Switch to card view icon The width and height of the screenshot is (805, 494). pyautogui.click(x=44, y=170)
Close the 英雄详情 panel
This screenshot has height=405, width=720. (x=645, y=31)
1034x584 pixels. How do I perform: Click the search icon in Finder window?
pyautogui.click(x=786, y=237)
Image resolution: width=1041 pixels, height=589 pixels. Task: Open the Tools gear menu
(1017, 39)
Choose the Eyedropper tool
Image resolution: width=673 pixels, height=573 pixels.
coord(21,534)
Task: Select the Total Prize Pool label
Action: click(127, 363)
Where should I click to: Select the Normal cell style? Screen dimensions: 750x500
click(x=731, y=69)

● **EXERCISE REQUIREMENTS**:
Write out every line of the listing as a numbered list, leaving out any blank lines.

● **PROBLEM SOLUTION**:
1. Switch to card view icon The width and height of the screenshot is (805, 494). pyautogui.click(x=44, y=170)
2. Close the 英雄详情 panel
3. This screenshot has height=405, width=720. (x=645, y=31)
4. 1034x584 pixels. How do I perform: Click the search icon in Finder window?
5. pyautogui.click(x=786, y=237)
6. Image resolution: width=1041 pixels, height=589 pixels. Task: Open the Tools gear menu
7. (1017, 39)
8. Choose the Eyedropper tool
9. Image resolution: width=673 pixels, height=573 pixels.
10. coord(21,534)
11. Task: Select the Total Prize Pool label
12. Action: click(127, 363)
13. Where should I click to: Select the Normal cell style? Screen dimensions: 750x500
14. click(x=731, y=69)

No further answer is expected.